Querying files on HDFS with DataFusion
This crate introduces HadoopFileSystem
as a remote ObjectStore which provides the ability of querying on HDFS files.
For the HDFS access, We leverage the library fs-hdfs. Basically, the library only provides Rust FFI APIs for the libhdfs
which can be compiled by a set of C files provided by the official Hadoop Community.
Prerequisites
Since the libhdfs
is also just a C interface wrapper and the real implementation for the HDFS access is a set of Java jars, in order to make this crate work, we need to prepare the Hadoop client jars and the JRE environment.
Prepare JAVA
-
Install Java.
-
Specify and export
JAVA_HOME
.
Prepare Hadoop client
-
To get a Hadoop distribution, download a recent stable release from one of the Apache Download Mirrors.

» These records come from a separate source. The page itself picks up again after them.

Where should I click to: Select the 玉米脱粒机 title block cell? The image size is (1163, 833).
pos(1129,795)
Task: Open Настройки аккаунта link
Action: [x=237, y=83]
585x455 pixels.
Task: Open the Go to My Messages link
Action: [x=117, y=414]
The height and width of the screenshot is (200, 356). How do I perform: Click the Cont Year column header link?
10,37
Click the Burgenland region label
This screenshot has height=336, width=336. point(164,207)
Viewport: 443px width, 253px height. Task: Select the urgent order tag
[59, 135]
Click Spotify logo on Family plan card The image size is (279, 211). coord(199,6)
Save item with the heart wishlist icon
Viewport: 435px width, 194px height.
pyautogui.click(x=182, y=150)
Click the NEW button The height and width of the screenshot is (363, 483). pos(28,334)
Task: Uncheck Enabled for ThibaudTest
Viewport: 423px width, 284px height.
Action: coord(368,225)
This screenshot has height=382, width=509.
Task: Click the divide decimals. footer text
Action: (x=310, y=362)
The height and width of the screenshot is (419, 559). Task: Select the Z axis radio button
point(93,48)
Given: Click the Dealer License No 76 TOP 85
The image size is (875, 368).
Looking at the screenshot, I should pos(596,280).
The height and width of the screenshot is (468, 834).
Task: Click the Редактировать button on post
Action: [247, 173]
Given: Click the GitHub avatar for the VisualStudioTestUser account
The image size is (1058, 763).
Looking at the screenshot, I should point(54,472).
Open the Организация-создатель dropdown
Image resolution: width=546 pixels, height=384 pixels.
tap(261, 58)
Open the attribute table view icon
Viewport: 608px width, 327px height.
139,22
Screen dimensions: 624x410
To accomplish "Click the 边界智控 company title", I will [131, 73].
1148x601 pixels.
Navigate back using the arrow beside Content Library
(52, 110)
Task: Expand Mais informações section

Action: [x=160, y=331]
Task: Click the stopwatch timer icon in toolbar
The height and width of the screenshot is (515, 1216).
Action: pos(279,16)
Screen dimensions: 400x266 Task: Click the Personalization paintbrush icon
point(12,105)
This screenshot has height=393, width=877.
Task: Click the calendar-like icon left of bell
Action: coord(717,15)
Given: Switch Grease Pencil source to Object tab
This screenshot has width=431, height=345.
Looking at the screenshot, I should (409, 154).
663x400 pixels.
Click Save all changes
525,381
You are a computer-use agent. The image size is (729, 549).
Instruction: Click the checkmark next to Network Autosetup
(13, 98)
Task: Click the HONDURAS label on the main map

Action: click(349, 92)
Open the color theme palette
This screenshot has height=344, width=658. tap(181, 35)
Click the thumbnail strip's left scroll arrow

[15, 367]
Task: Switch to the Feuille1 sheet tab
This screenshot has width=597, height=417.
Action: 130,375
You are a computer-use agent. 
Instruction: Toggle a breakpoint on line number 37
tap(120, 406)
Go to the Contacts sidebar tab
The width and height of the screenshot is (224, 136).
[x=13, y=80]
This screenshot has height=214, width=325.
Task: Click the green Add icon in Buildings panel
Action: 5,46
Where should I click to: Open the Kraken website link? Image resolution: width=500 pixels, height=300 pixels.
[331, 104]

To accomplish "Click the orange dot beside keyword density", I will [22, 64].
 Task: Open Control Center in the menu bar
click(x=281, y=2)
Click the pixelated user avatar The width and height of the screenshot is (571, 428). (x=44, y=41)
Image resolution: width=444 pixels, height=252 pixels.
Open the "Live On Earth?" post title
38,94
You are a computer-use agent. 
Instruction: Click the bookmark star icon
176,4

Currently, we support Hadoop-2 and Hadoop-3.
-
Unpack the downloaded Hadoop distribution. For example, the folder is /opt/hadoop. Then prepare some environment variables:
export HADOOP_HOME=/opt/hadoop
export PATH=$PATH:$HADOOP_HOME/bin
Prepare JRE environment
- Firstly, we need to add library path for the jvm related dependencies. An example for MacOS,
export DYLD_LIBRARY_PATH=$JAVA_HOME/jre/lib/server
- Since our compiled libhdfs is JNI native implementation, it requires the proper CLASSPATH to load the Hadoop related jars. An example,
export CLASSPATH=$CLASSPATH:`hadoop classpath --glob`
Examples
Suppose there's a hdfs directory,
let hdfs_file_uri = "hdfs://localhost:8020/testing/tpch_1g/parquet/line_item";
in which there're a list of parquet files. Then we can query on these parquet files as follows:
let ctx = SessionContext::new();
let url = Url::parse("hdfs://").unwrap();
ctx.runtime_env().register_object_store(&url, Arc::new(HadoopFileSystem));
let table_name = "line_item";
println!(
"Register table {} with parquet file {}",
table_name, hdfs_file_uri
);
ctx.register_parquet(table_name, &hdfs_file_uri, ParquetReadOptions::default()).await?;
let sql = "SELECT count(*) FROM line_item";
let result = ctx.sql(sql).await?.collect().await?;
Testing
- First clone the test data repository:
git submodule update --init --recursive
- Run testing
cargo test
During the testing, a HDFS cluster will be mocked and started automatically.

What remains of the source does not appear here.